Políticos Partidistas es Hora de Tregua

La Tregua es un libro de Mario Benedetti, que leí en mis tiempos de estudiante en Madrid, luego tuve la magnifica oportunidad de hablar del mismo con Don Mario en una tertulia de las habituales que hacíamos en un pequeño bar de tres mesas en Arguelles.

 

La novela trata sobre Martín Santomé, un viudo contralor que trabaja en una compañía de re repuestos, es encargado de un departamento tenía a su cargo unos empleados, destancándose Laura Avellaneda, una joven de la cual se enamoró, y llegaron a tener una relación muy especial, a la cual ellos le llamaron "Lo Nuestro", que era a decir verdad en especie de un matrimonio sin acta, y que al cabo de un tiempo terminó diluido en la monotonía, perdiendo el encanto de los amores furtivo y pecaminoso, ella se alejo de la complicidad sentimental de esas circunstancias, para el fue como el final de todo, cuyo dolor y tristeza que le produjo, fue mayor que cuando su esposa le abandonó por la infausta muerte.

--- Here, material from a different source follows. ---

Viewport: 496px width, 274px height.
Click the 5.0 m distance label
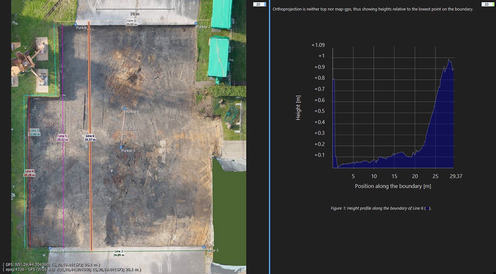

He leído en el diarismo dominicano, que su excelencia reverendísima, ha llamado a una Tregua de Semana Santa, el cardenal Nicolás de Jesús López Rodríguez advirtió ayer que la Semana Santa no es un momento para moverse políticamente y pidió a los militantes y simpatizantes de los partidos acogerse a la tregua que anunciaron las organizaciones políticas. López Rodríguez llamó al recogimiento y a la reflexión, durante un acto que encabezó ayer en la Casa de la Juventud, donde anunció las actividades con motivo de la Semana Santa.

Estamos de acuerdo con esta solicitud, hay tiempo para todo bajo el sol, es tiempo de dedicarlo al Memorial de la muerte de Jesús, asistir a los actos religiosos no importa de que congregación usted pertenezca.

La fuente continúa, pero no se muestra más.